Eventually we decided to return to our car and when we arrived back we were surprised to see a couple new passengers lying in the beds. The characters I mentioned were all there but a young girl named Sasha was my new bunkmate. Suddenly I was hit with a horrible panic. I looked to where I head left some of my things to find all of it gone. A couple things were missing but most valuable (to me) was my journal. None of the Russians were witness to its disappearance. It’s was a tough loss on a long journey especially when it’s a journal that’s made it through seven countries is and suddenly went missing because some asshole Russian decided he’d take it just for the hell of it. The empty feeling of being robbed is a horrible one but even more so when it’s something irreplaceable and something that I can’t imagine an ignorant Russian would have no use for. Nonetheless it was gone and really, I can only blame myself for having been dumb enough to leave anything out in the open in a large car full of Russians. Sasha spoke wonderful English. She was a student on her way to Germany to study English and German. She was delighted to practice her English with us and soon she found herself as translator between the three of us and the rest of our neighbors, who were excited to finally be able to ask us questions about what the hell we were doing slumming it on a 3rd class car bound for Moscow.

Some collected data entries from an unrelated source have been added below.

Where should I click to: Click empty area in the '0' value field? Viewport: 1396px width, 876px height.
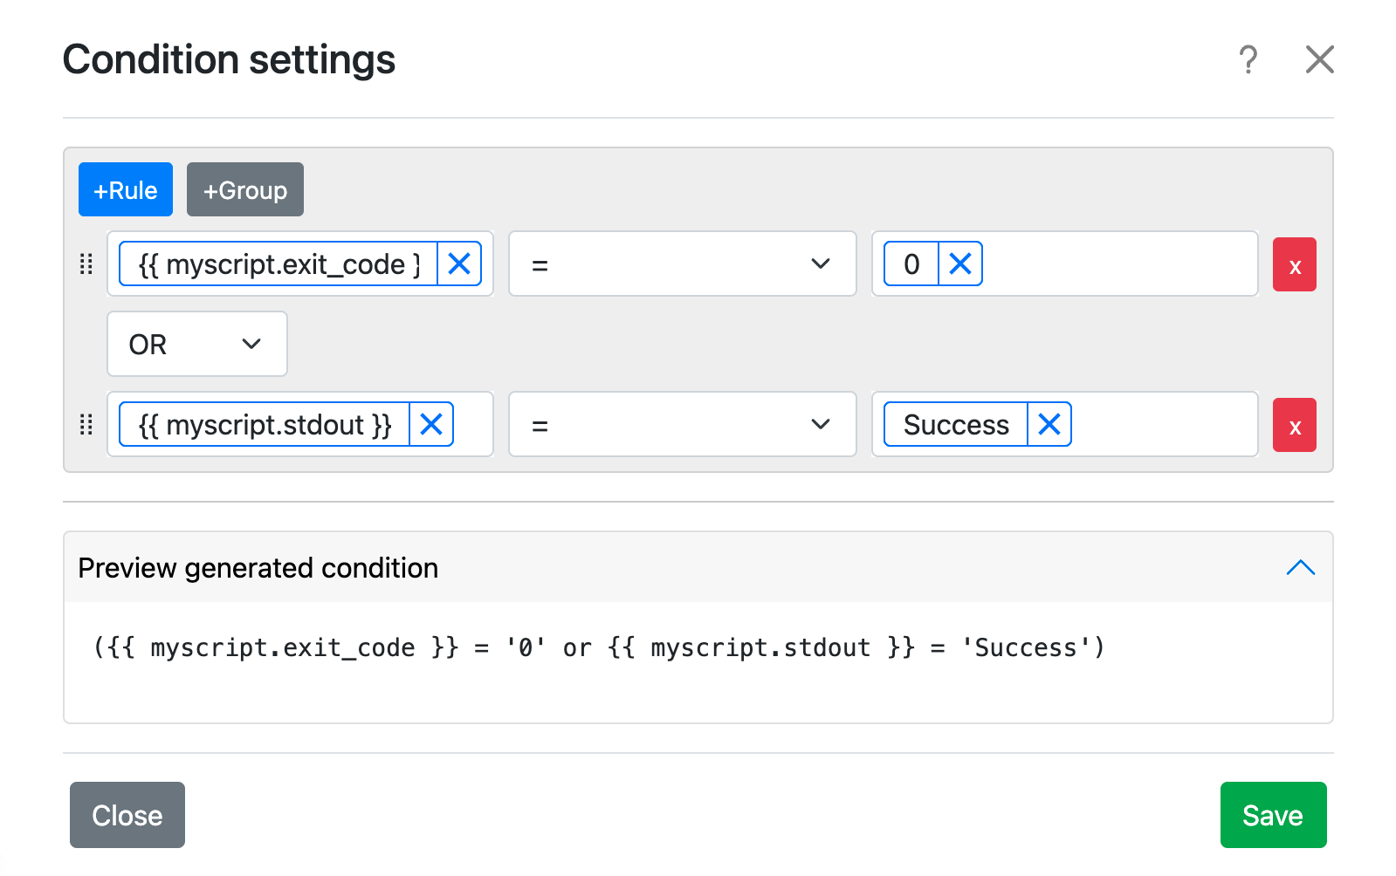1117,263
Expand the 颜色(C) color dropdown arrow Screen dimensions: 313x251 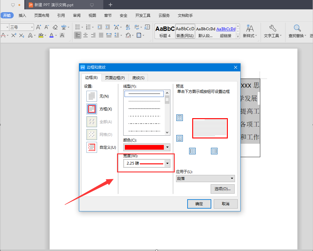pyautogui.click(x=167, y=147)
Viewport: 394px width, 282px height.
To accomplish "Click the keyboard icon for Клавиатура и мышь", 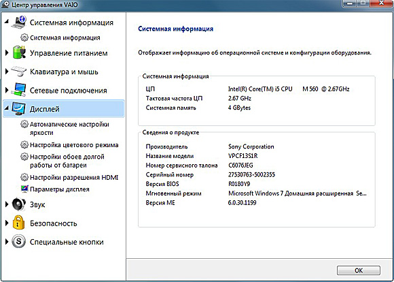I will tap(19, 72).
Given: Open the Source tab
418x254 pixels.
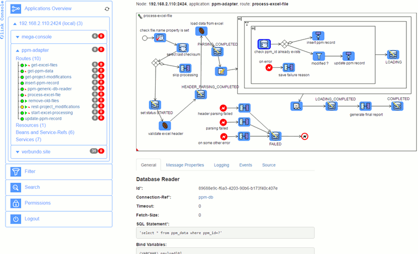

Ms. unflattering Daisy Dukes didn’t speak much, but her mother was very interested in our travels and told us that she used to live in Tajikistan before the fall of the Soviet Union before seeking refuge back inside Russia.

The fat old man had put on a presentable shirt and somehow lost his body odor. He was suddenly a chipper old guy and he asked if he could sing for us. He sang an operatic piece for us completely that was the complete opposite of the grotesque picture we had had about him previously. Sasha then sang a song as well and she too had a wonderful voice. After we attempted a horrible rendition of “Under the Bridge” the old man and Sasha took turns singing and the old man even recited a couple poems, acting them out like a charismatic bard. Despite all of our talents, Sara, Peter, and I sat in that train car without any way to prove we were capable of anything so great. We have all read a multitude of poems but none of us could recite even a couple lines of any of them. Between the three of us we couldn’t even come up with all of the lyrics for a single song. Admittedly all addicted to internet and technology in general, we were at a loss without any of it in that train car. I did find one outlet however. Between songs they asked if we had any pictures of home or of our travels. Despite some jerk’s sticky fingers, I took out my laptop and played several slideshows showing them pictures from Thailand, Laos, China, Mongolia, and their beloved Russia. Our new friends as well as others who took notice slipped on reading glasses and began to watch the pictures silently. Like the middle of the nights the car was suddenly calm and comfortable and we didn’t mind the 3rd class at all.


Soon after the sun fell and we all retired to bed. Our less than comfortable beds prevented any of us from getting a great night’s sleep but early the next morning our train pulled into Moscow Station and we had survived the train ride.

Despite the several hours of disgusting human wet sauna and my pilfered journal, the ride had been surprisingly relaxing and didn’t take as long as we expected. Though we began the ride on bitter and on edge with our unsanitary bunkmates, on the last night of our ride they came to life and we said goodbye like we were bidding farewell to great friends. That said, we couldn’t have been happier getting off that damned train and finally setting foot in Moscow.